Kalinsky emphasized that the trial was not powered to detect differences with these exploratory analyses, adding that the data should be interpreted with caution.

Safety and dose modifications due to adverse effects (AEs) were examined by menopausal status. Kalinsky highlighted that in premenopausal patients overall (2178 patients), the Kisqali discontinuation rate due to AEs was 16.1%, and 75.4% discontinued without dose reductions; in patients younger than 40 years, these respective rates were 10.5% and 52%, and in patients 40 years and older, they were 17.5% and 79.2%, respectively.

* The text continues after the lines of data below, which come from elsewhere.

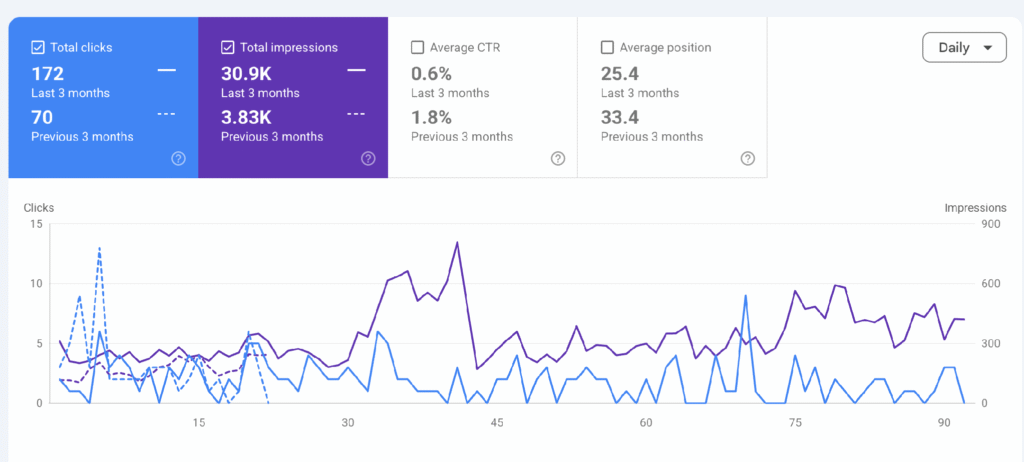Click the dashed line legend beside 70 clicks

pos(167,114)
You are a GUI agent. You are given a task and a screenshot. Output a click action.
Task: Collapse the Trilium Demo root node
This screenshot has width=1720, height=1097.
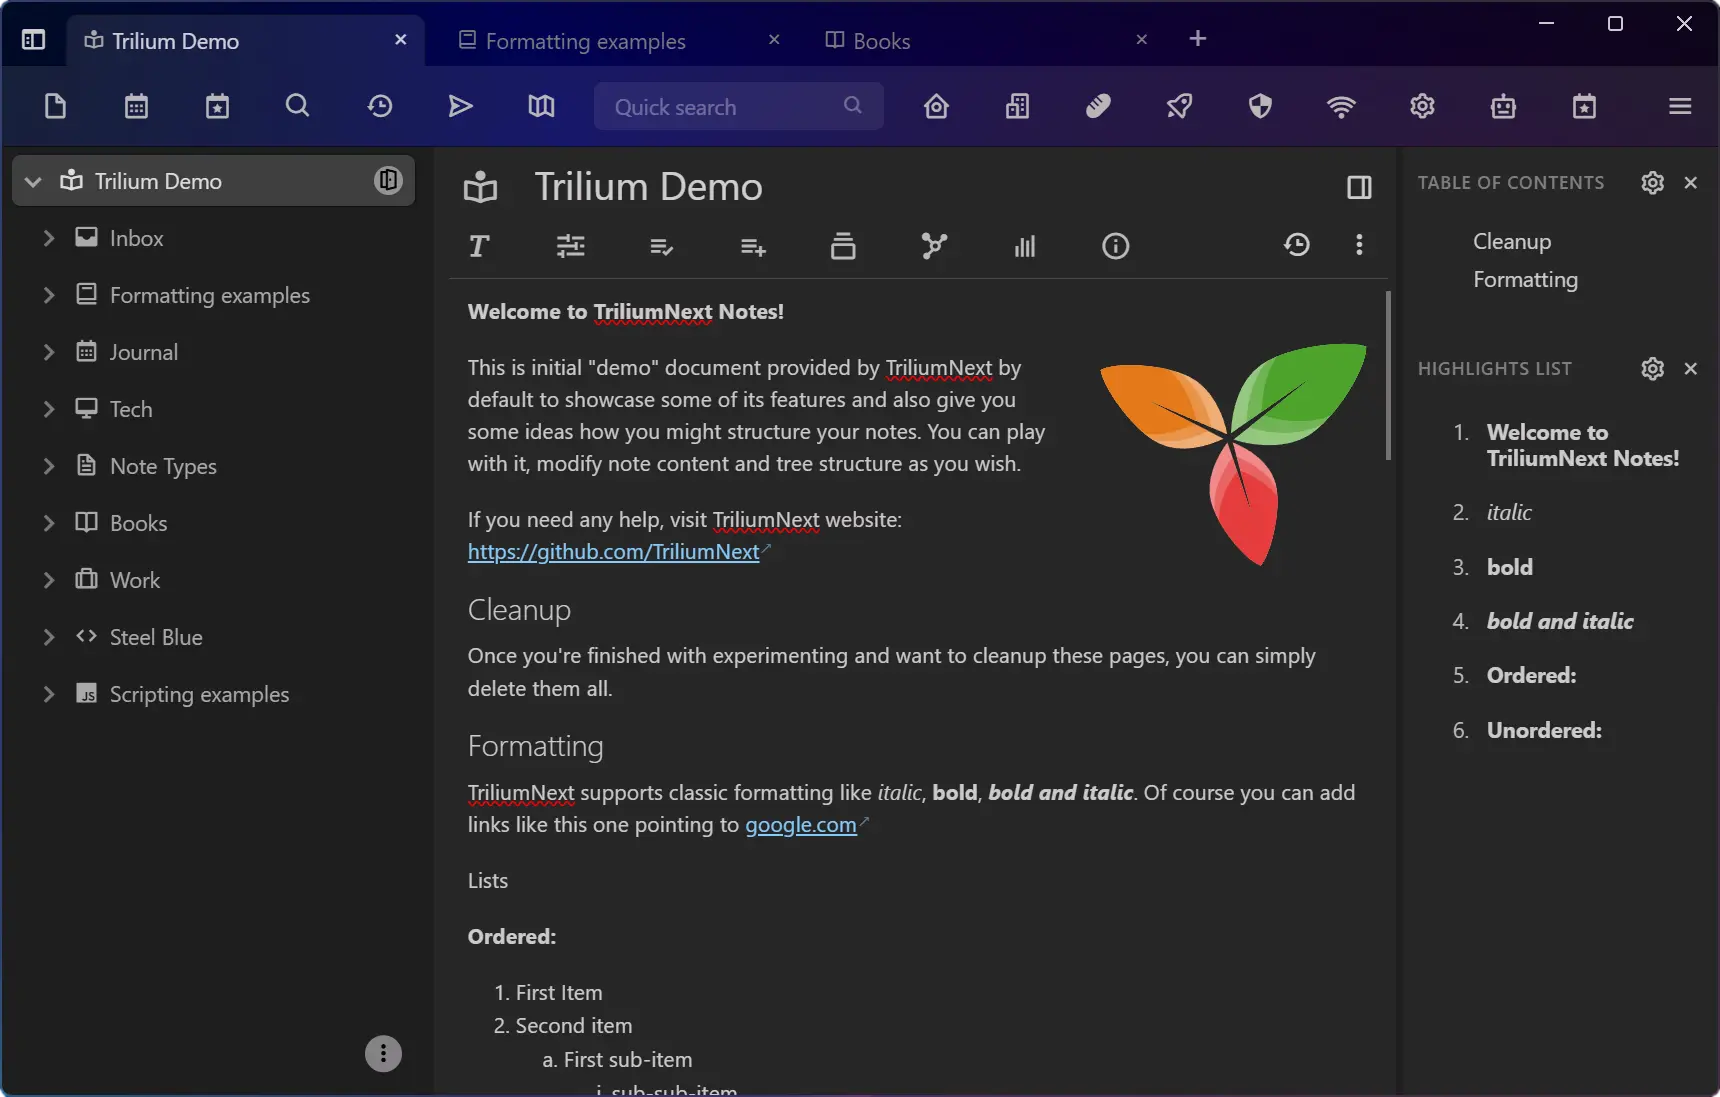(x=33, y=181)
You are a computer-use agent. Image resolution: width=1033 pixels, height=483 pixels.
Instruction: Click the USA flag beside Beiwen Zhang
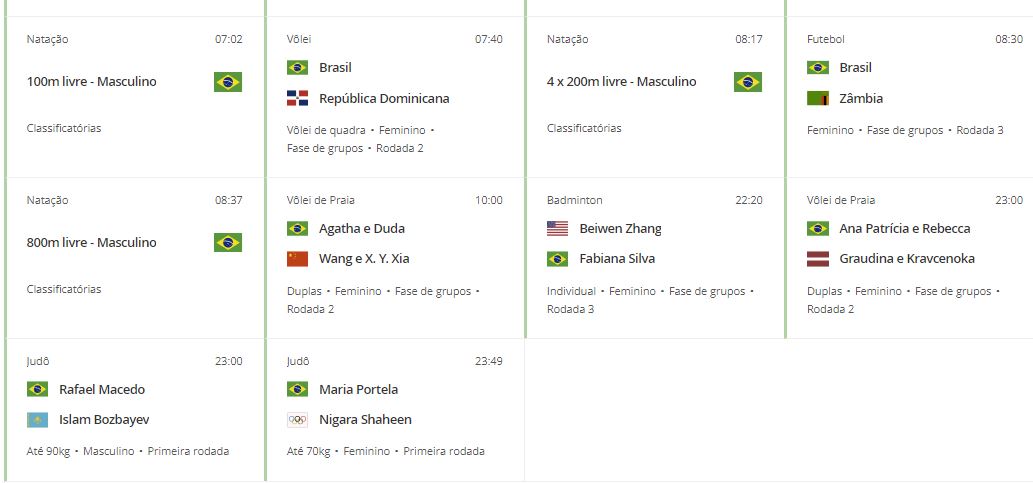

The Kisqali dose reduction rate due to AEs was 22.4% in all premenopausal patients, followed by 27% and 21.1% in patients younger than 40 years and at least 40 years old, respectively.

“Premenopausal women were more likely to discontinue [Kisqali] without having had a dose reduction,” Kalinsky said.

In postmenopausal patients overall (2771 patients), the Kisqali discontinuation rate was 22.9% and 67.5% stopped treatment without experiencing dose reductions. These rates were 17.8% and 68% in patients younger than 60 years and 27.9% and 67.2% in patients 60 years and older. The Kisqali dose reduction rate due to AEs was 23.6% in all postmenopausal patients, followed by 24.2% and 22.9% in patients younger than 60 years and at least 60 years old, respectively.

Time to deterioration (TTD) in global health status (GHS) and physical functioning scales of the EORTC QLQ-C30 was similar between arms for all patient subgroups.

References:

  • “Efficacy and safety of Kisqali plus nonsteroidal aromatase inhibitor in NATALEE: analysis across menopausal status and age” by Dr. Kevin Kalinsky, et al., Journal of Clinical Oncology.
  • “Kisqali plus endocrine therapy in early breast cancer” by Dr. Dennis Slamon, et al., New England Journal of Medicine.
  • “Adjuvant Kisqali plus nonsteroidal aromatase inhibitor in hormone receptor–positive/HER2-negative early breast cancer: 4-year outcomes from the NATALEE trial” by Dr. Peter Fasching, et al., Annals of Oncology.